Can you lay out the rows between the lines holding "Describe the element" and "(498, 540).", inclusive, as a two-column CSV with the headers request and response? Put one line per row, quote each field, turn any line breaks into spaces, and leave the pictures out.

────────────────────

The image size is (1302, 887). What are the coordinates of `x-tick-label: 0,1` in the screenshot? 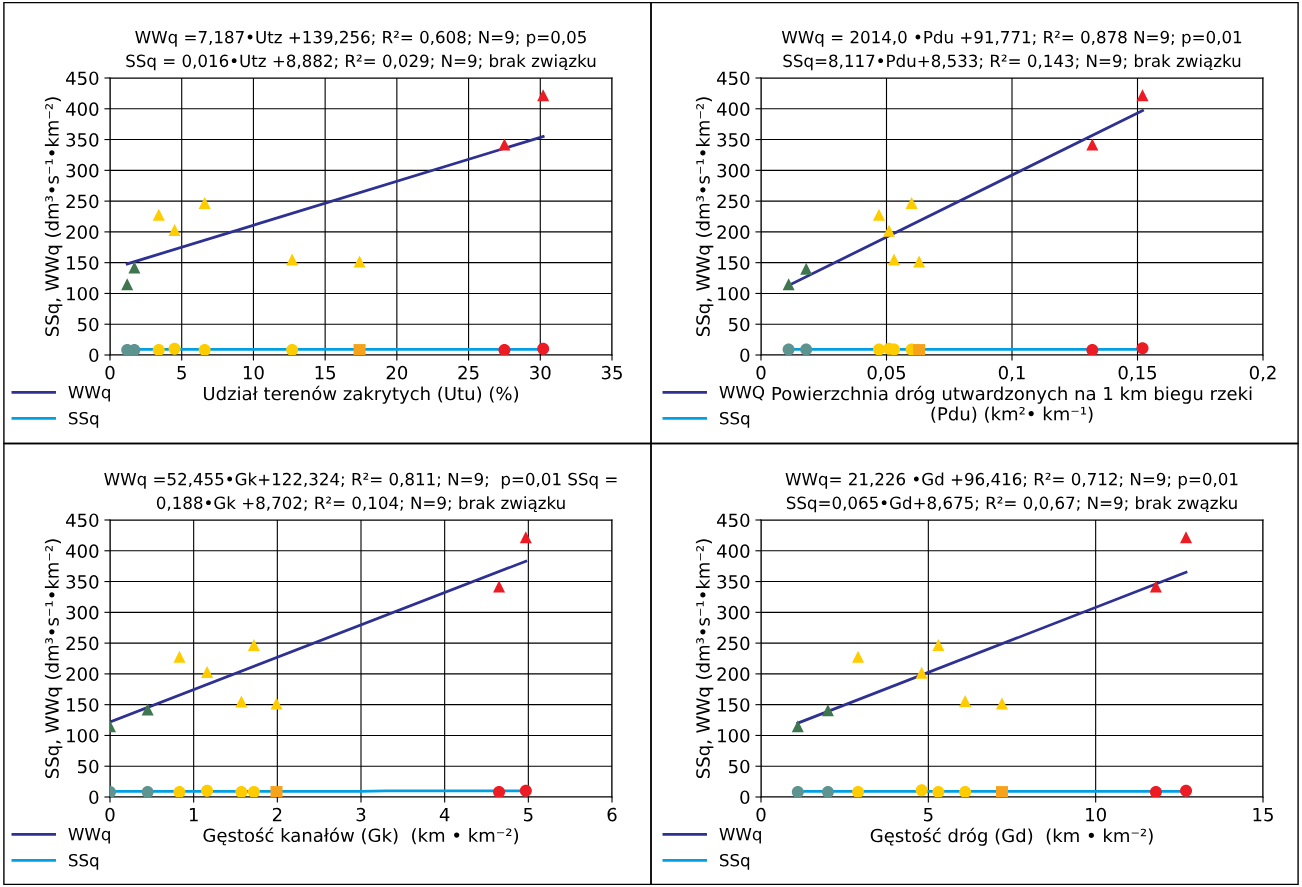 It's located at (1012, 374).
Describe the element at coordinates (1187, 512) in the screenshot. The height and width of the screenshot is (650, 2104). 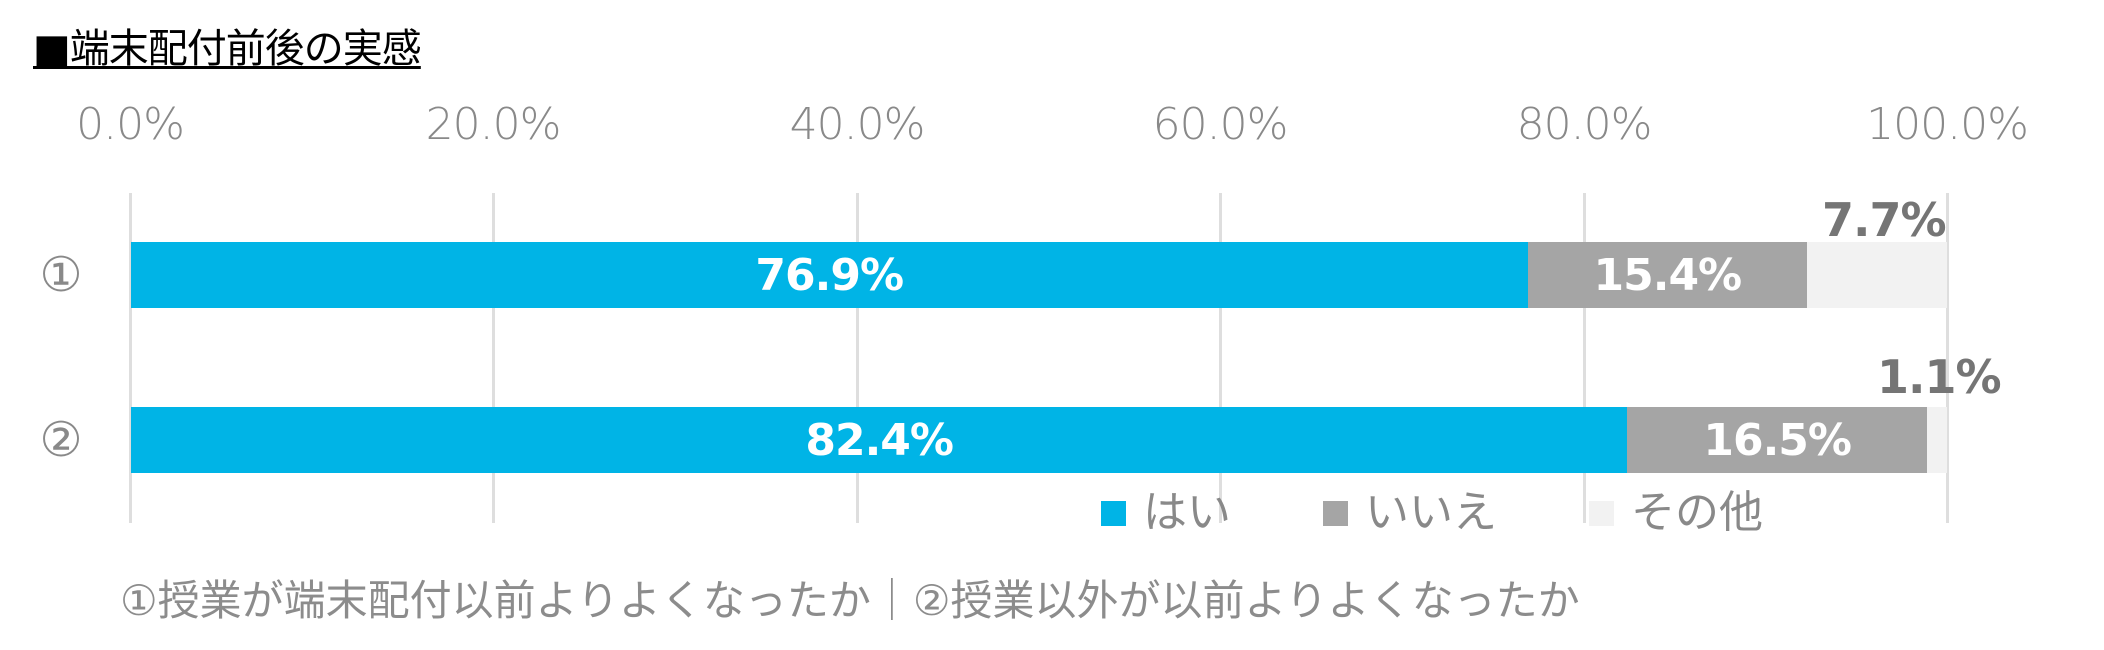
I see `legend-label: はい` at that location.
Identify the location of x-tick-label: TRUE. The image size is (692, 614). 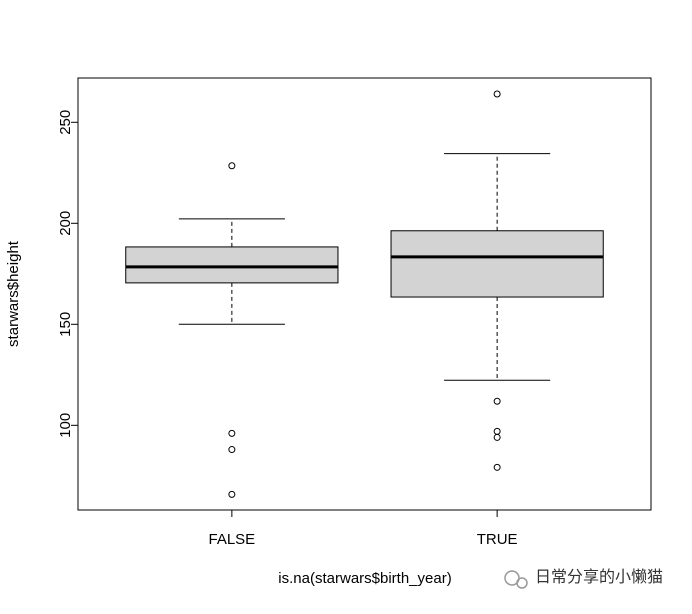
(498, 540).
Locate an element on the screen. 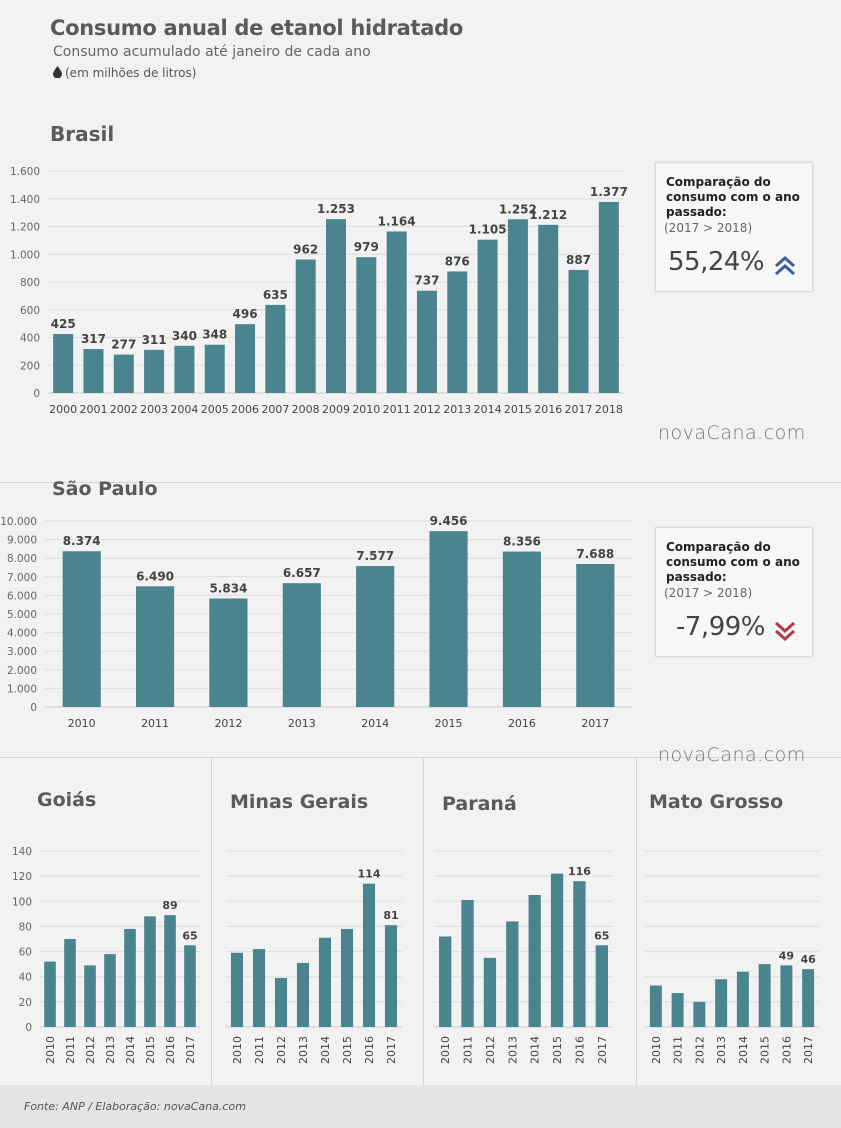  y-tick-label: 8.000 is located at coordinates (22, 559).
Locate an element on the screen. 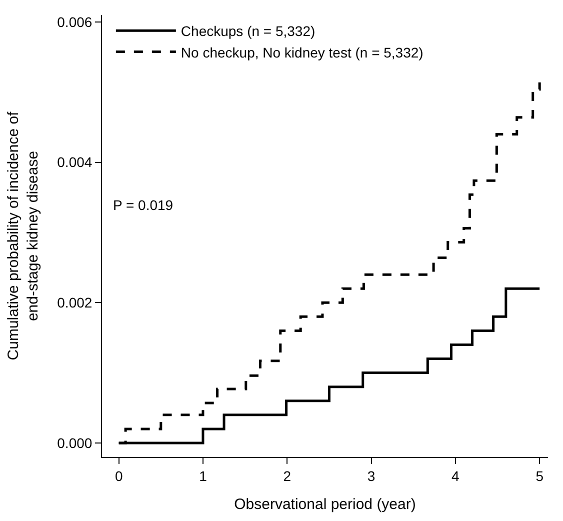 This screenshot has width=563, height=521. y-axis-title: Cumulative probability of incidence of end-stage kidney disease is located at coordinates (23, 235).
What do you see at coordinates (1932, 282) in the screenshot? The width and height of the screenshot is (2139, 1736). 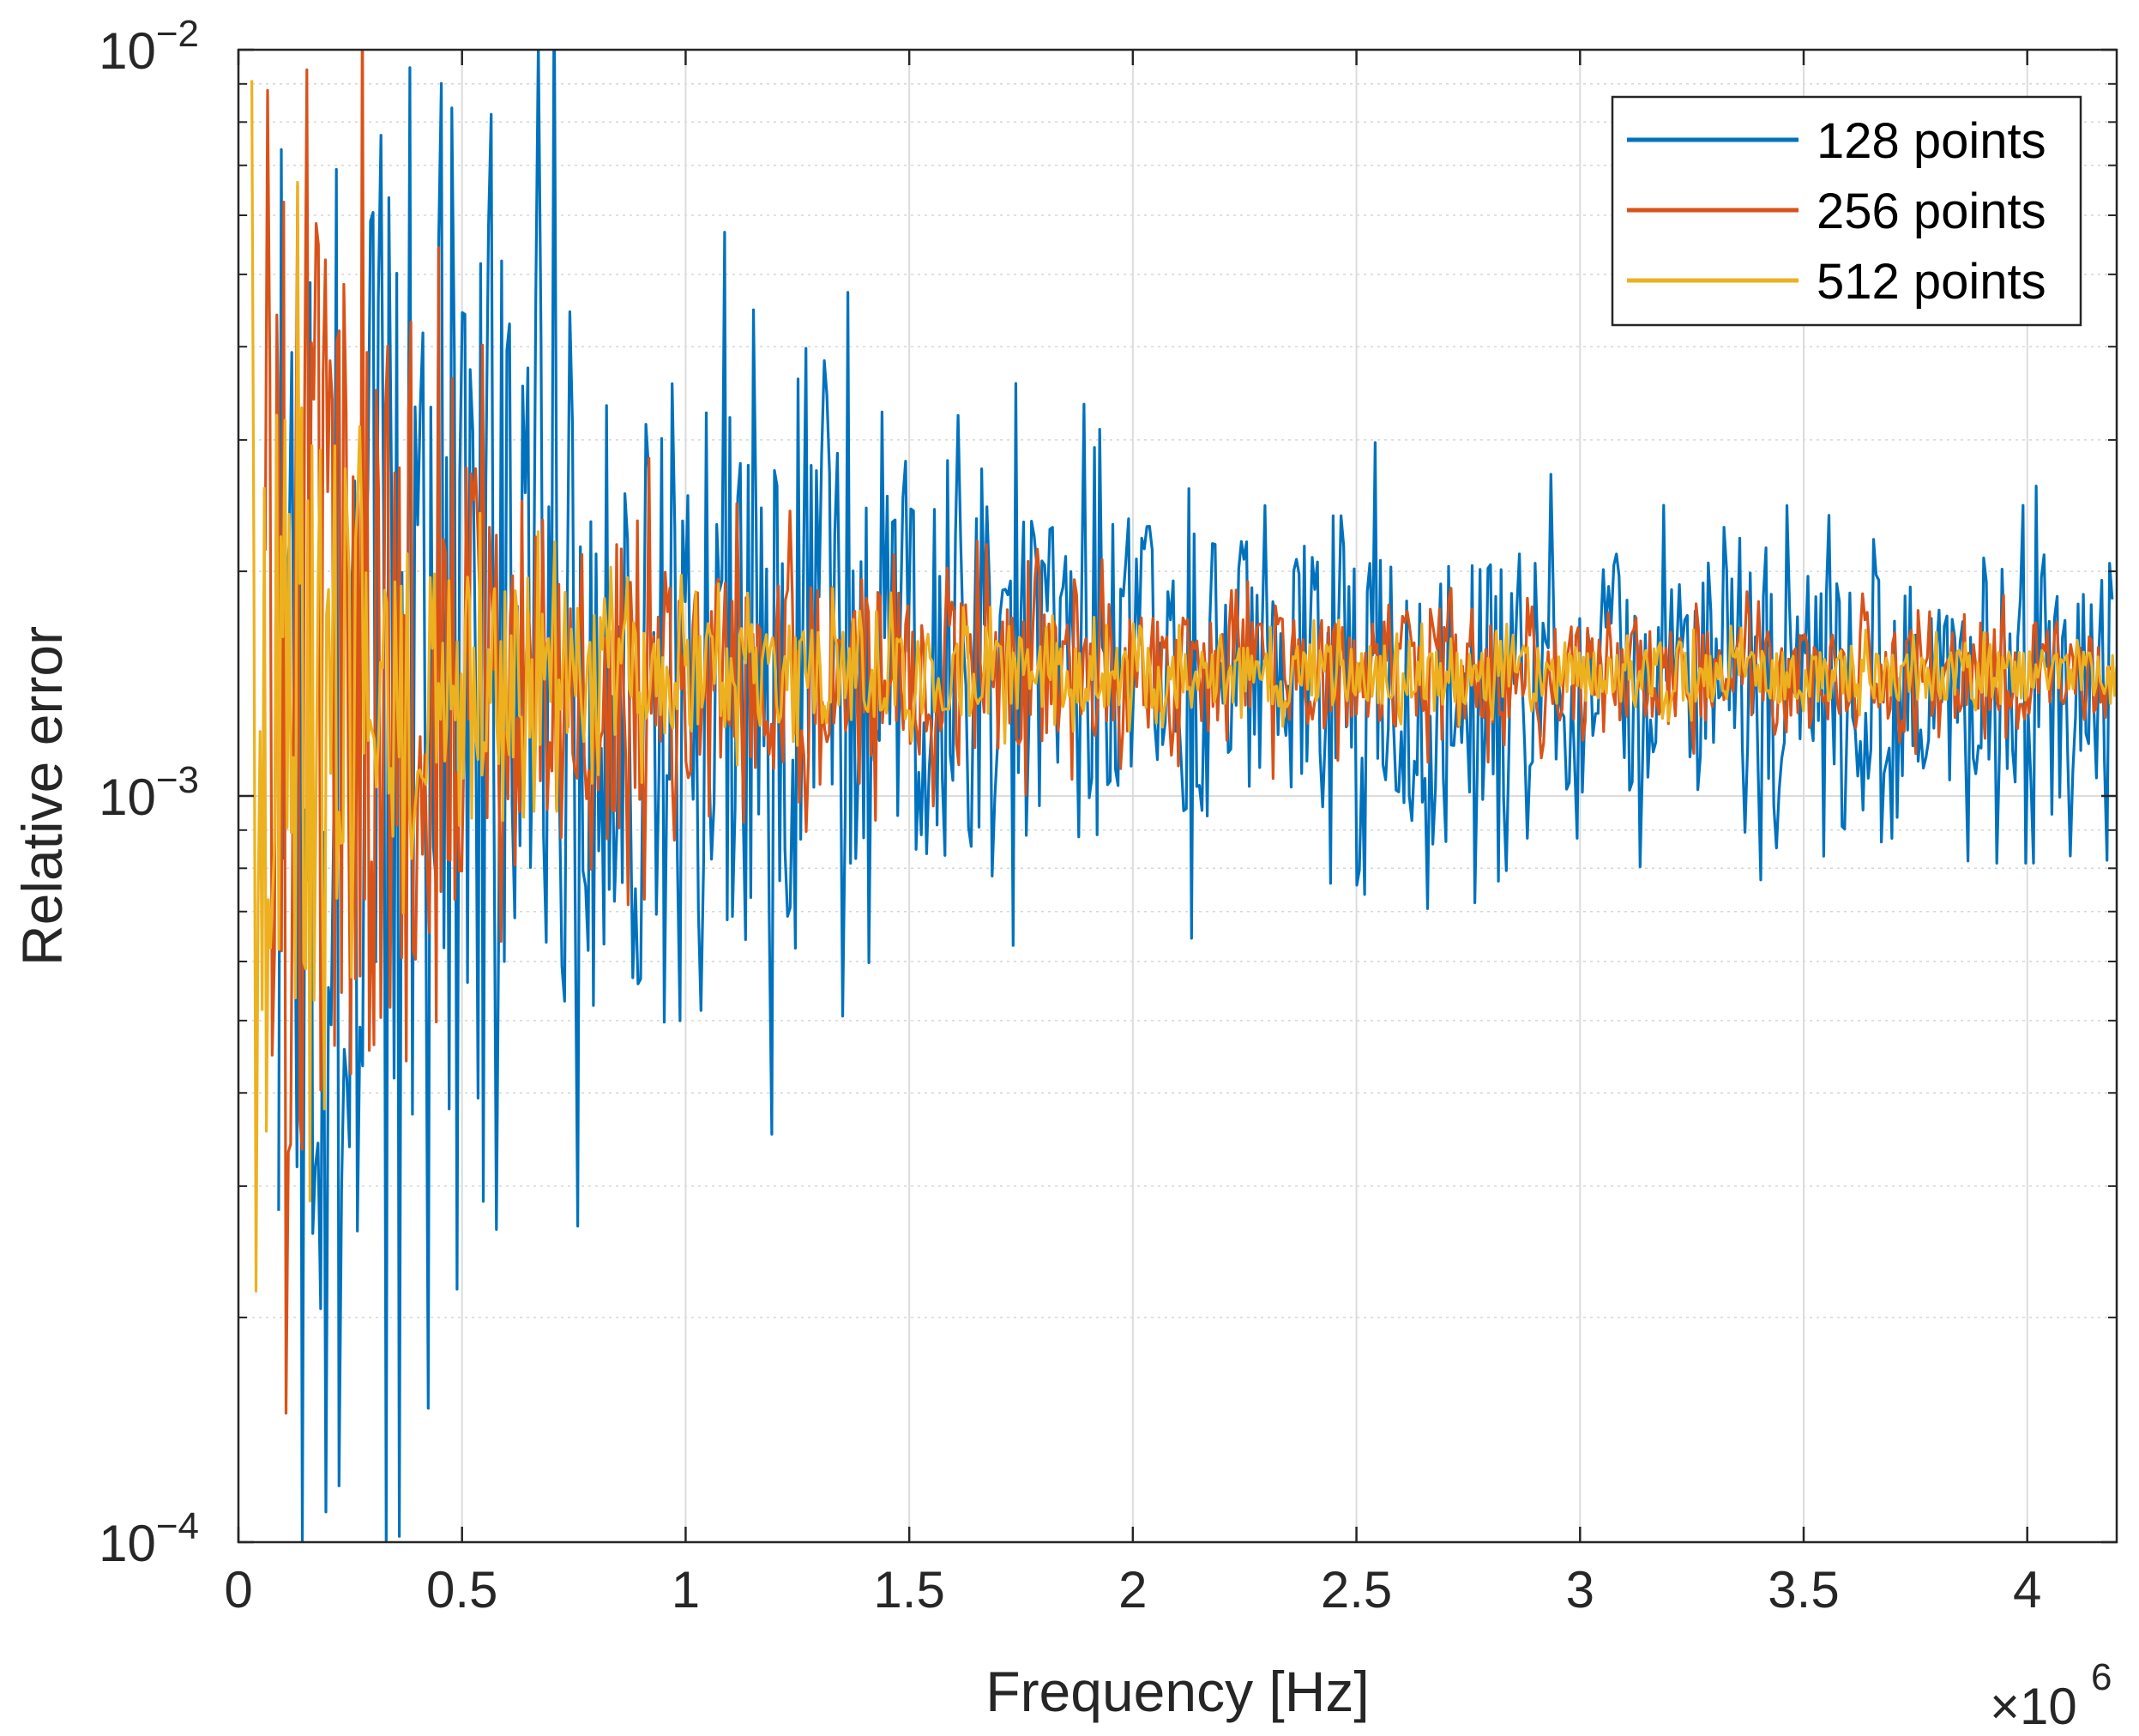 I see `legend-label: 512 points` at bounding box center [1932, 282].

────────────────────

▶ **Result for this task**:
request,response
"Describe the element at coordinates (1187, 512) in the screenshot. The height and width of the screenshot is (650, 2104).","I see `legend-label: はい` at that location."
"Identify the location of x-tick-label: TRUE. The image size is (692, 614).","(498, 540)."